There’s no way to officially measure the effect Trump has had on existing hate groups. But the Southern Poverty Law Center, an organization that tracks racist and other extremist organizations, has seen a noticeable spike in hate group activity over the past few months.
“The political climate, such as it is, the extremist nature, extremist comments by Donald Trump and others, has — for the first time in recent memory, for the first time in a long time — given racial extremists the feeling that their positions and their arguments are being legitimized by the mainstreaming of the idea,” said the center’s Ryan Lenz.
Lenz notes that some of the websites that the center tracks, such as Stormfront and the Neo-Nazi website the Daily Stormer, often publish Trump-related articles.
“We haven’t seen anything like this,” Lenz said.
The center identifies four hate groups in Nevada. More prominent in Nevada, Lenz said, are its anti-government groups, the rise of which were fueled by Nevada rancher Cliven Bundy.
Still, Bundy’s anti-federal government attitude doesn’t map onto Trump’s views. In fact, Trump told The New York Times’ editorial board during the occupation of the Malheur Wildlife Refuge in Oregon that he thought the occupiers had been there “too long.”
“You cannot let people take over federal property,” Trump told the editorial board. “You can’t, because once you do that, you don’t have a government anymore.”
What does this mean for the future
As much as Donald Trump’s rise is a reaction to changes over the past decade, the question is: What happens next.
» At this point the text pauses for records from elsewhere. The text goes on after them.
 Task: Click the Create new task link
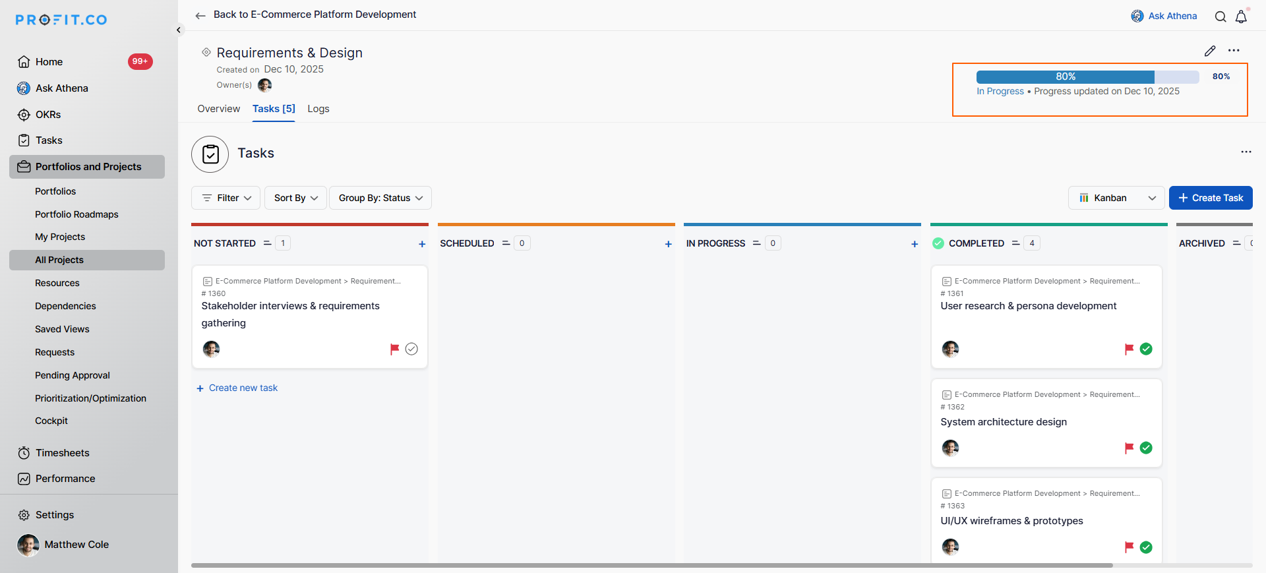pyautogui.click(x=243, y=388)
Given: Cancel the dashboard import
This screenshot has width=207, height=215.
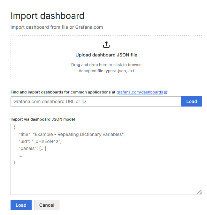Looking at the screenshot, I should (47, 205).
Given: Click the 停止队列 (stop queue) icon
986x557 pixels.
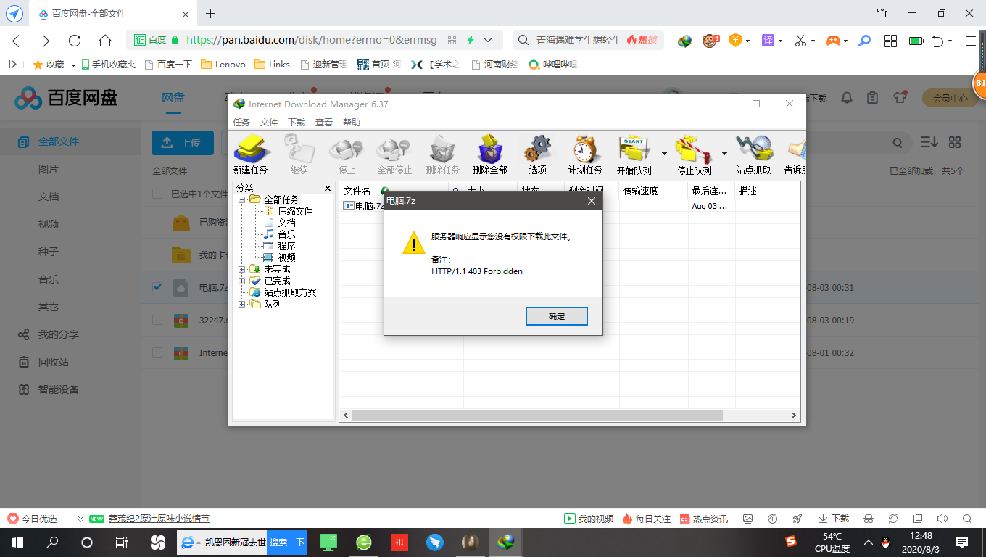Looking at the screenshot, I should pyautogui.click(x=692, y=155).
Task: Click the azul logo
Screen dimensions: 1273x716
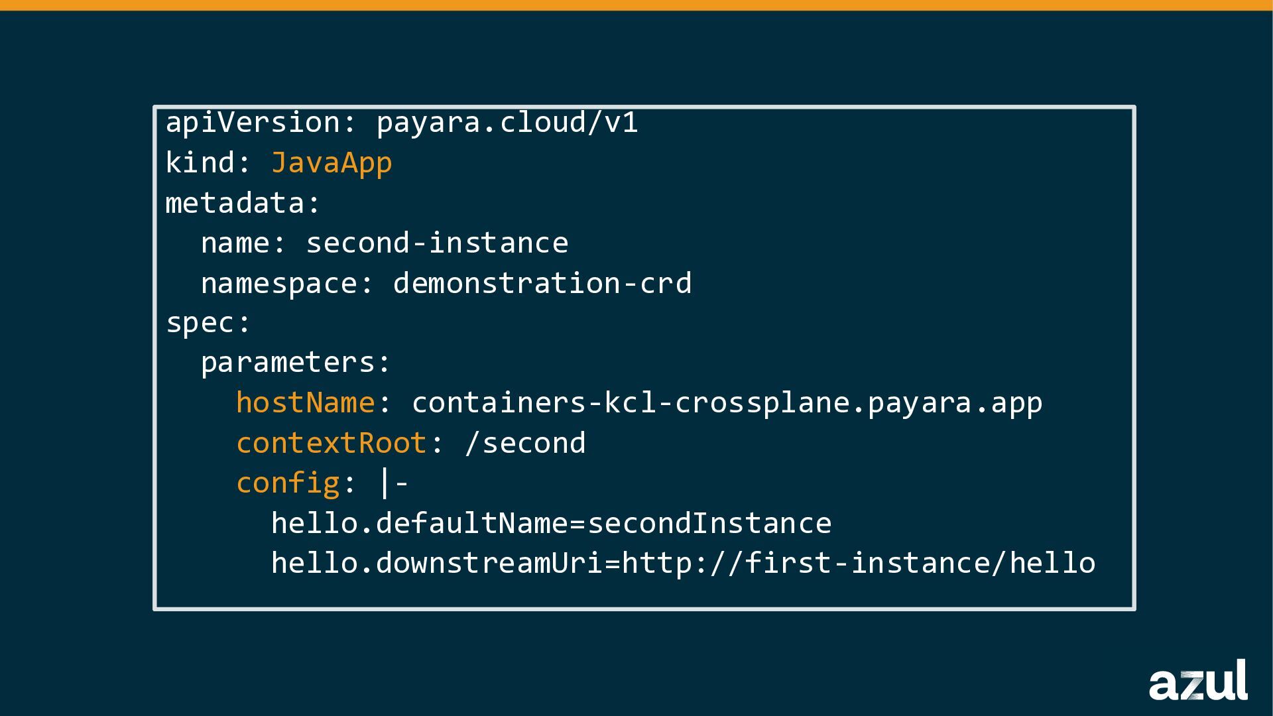Action: click(x=1197, y=681)
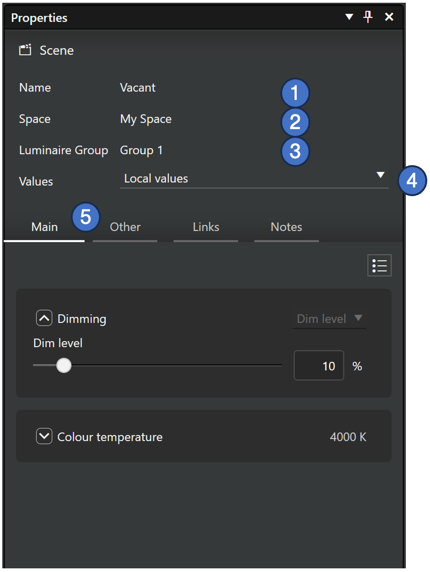430x572 pixels.
Task: Click callout marker number 3
Action: [295, 151]
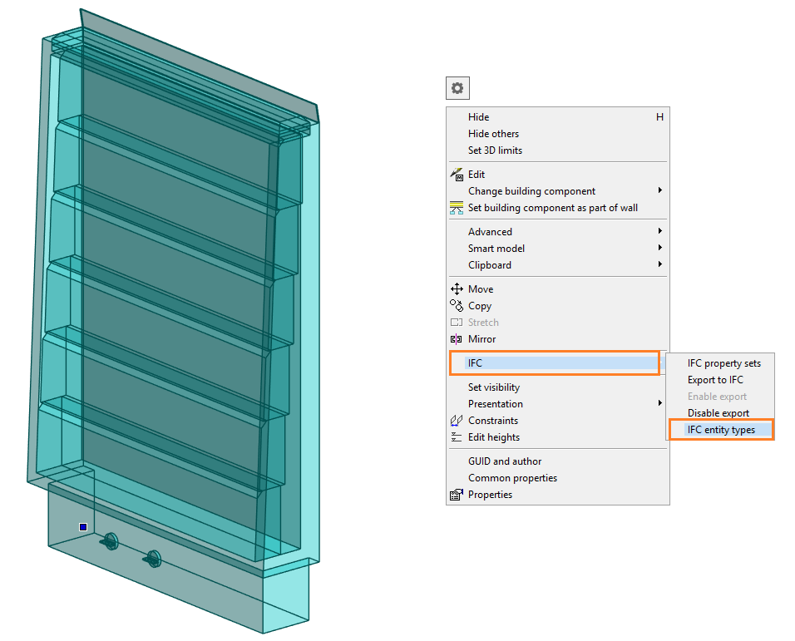Expand the Change building component submenu arrow
Viewport: 795px width, 641px height.
click(x=660, y=191)
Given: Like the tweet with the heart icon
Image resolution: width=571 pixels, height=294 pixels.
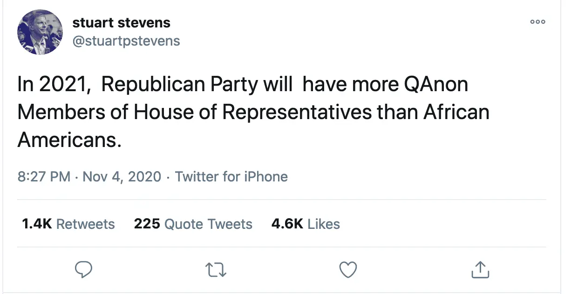Looking at the screenshot, I should click(348, 269).
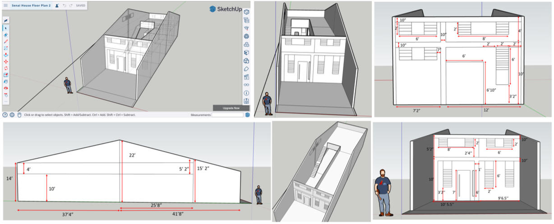
Task: Open the user account icon
Action: pos(57,6)
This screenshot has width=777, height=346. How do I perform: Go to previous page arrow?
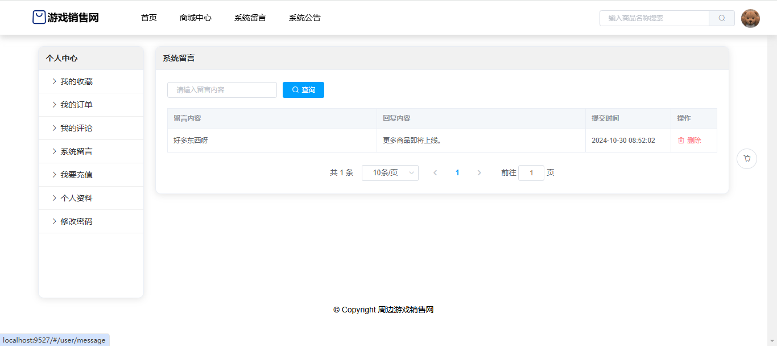[435, 173]
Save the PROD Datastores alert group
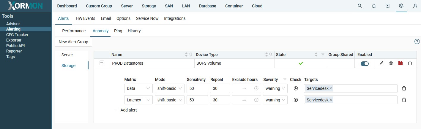421x129 pixels. [x=400, y=63]
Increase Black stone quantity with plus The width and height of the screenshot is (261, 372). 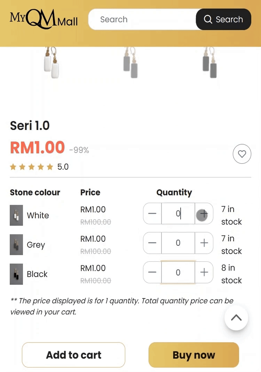point(204,272)
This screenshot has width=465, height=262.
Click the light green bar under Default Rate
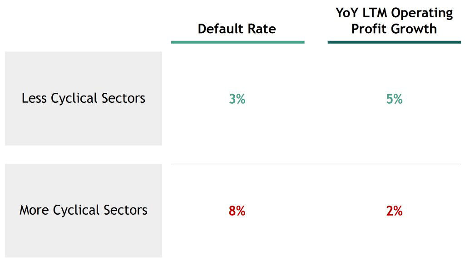pos(238,42)
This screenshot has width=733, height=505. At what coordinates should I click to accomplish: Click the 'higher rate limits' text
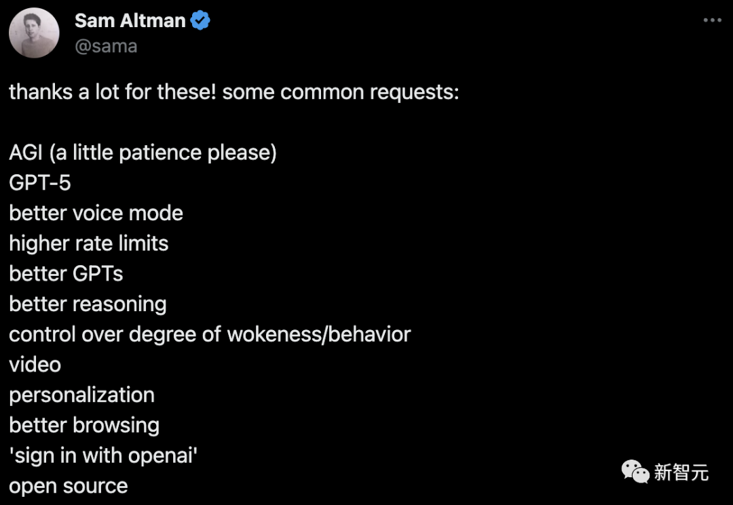(x=89, y=243)
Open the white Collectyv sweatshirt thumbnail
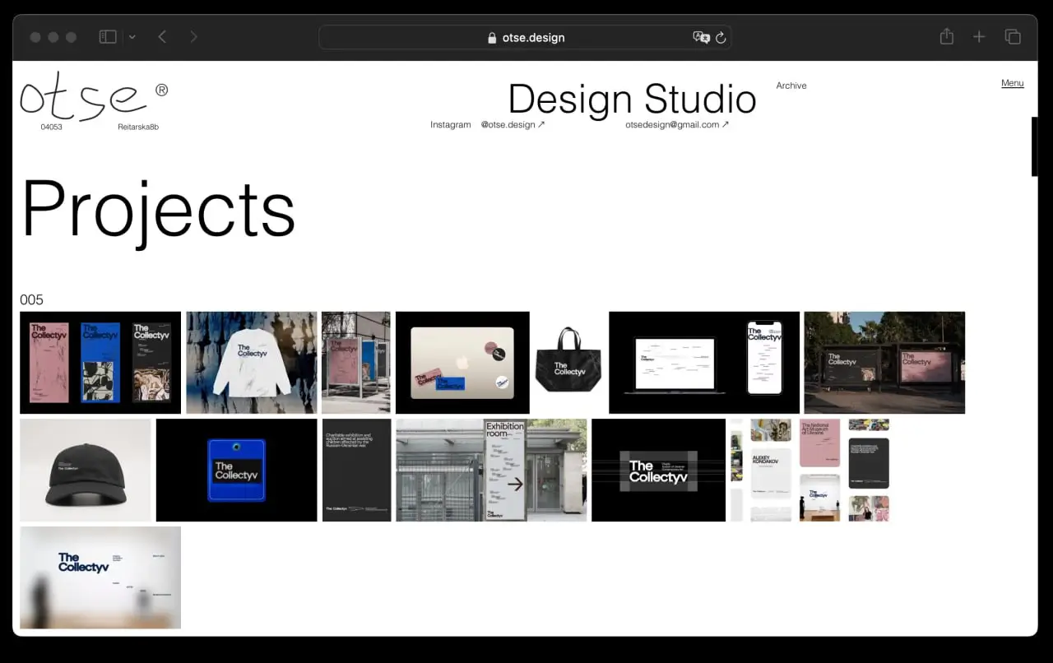Screen dimensions: 1053x663 pos(251,362)
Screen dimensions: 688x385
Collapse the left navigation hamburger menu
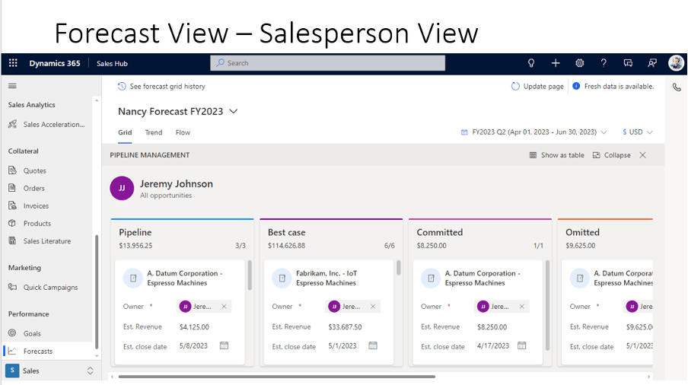[x=12, y=87]
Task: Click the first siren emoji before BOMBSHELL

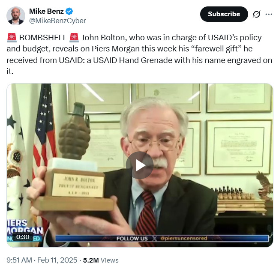Action: pyautogui.click(x=12, y=38)
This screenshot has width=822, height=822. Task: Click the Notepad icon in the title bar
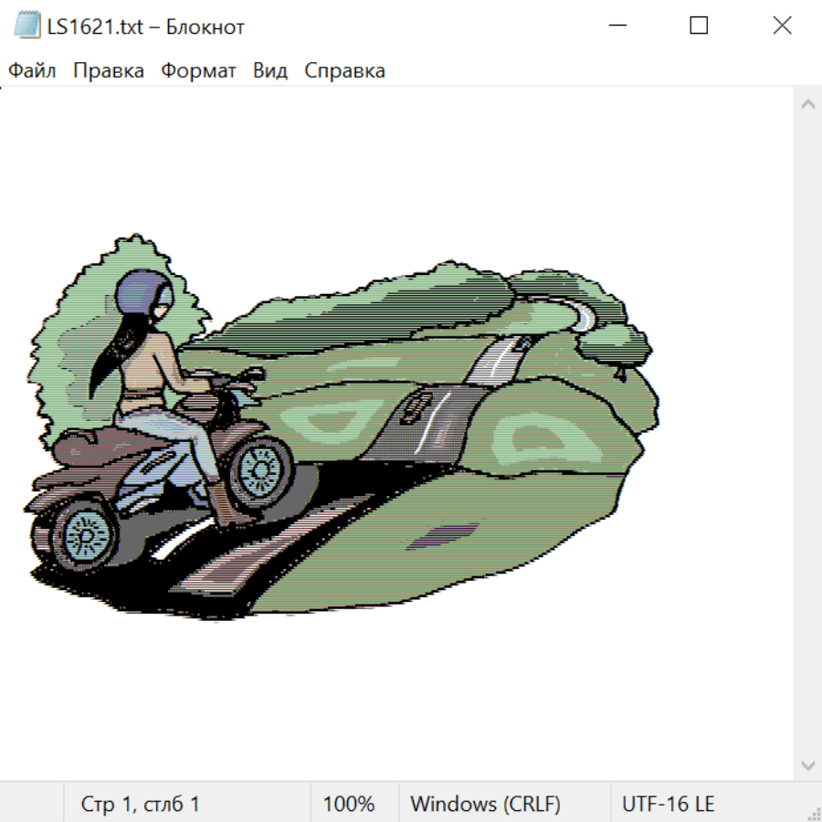(26, 26)
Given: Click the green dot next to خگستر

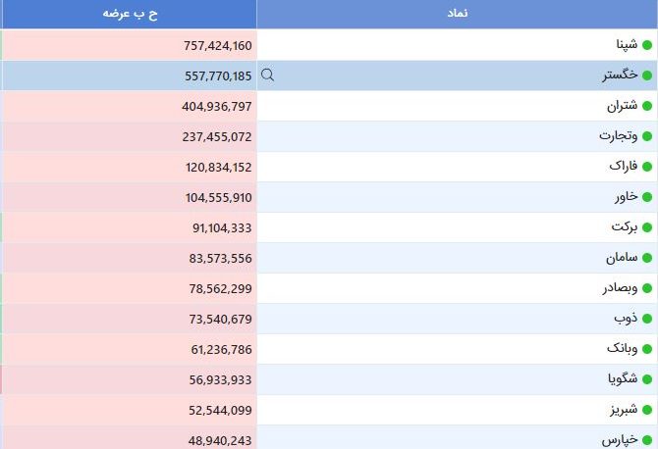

How will the Republican Party change as a result? Will there be another Trump? What happens to all of his supporters?
The changes that helped spark Trump’s rise aren’t going away anytime soon.
“Everyone’s focused on 2016. It’s a bigger problem we’ve got,” said Matthew MacWilliams, a doctoral student who studies authoritarianism. “It’s driven by new data; the demographic change in this country is also a factor that is driving this. National polling, it scares people.”
The Black Lives Matter movement has been effective in getting citizens involved in talking about police brutality. Police departments are making changes, too. Metro received a $250,000 grant last fall to deploy body cameras, and the Nevada Legislature passed a bill last session to equip Highway Patrol officers with body cameras.
Immigration hangs in the balance, with the president’s executive actions on immigration before the U.S. Supreme Court.
But experts note that it takes a particular kind of candidate to seize on those fears to the extent that Trump has.
“It’s important to keep in mind that how authoritarian we are as a public, theoretically that shouldn’t change,” Vanderbilt political science professor Marc Hetherington said. “It gets activated, turned on, when people say certain things or parties take certain positions. It’s not that all of a sudden the country is more authoritarian.”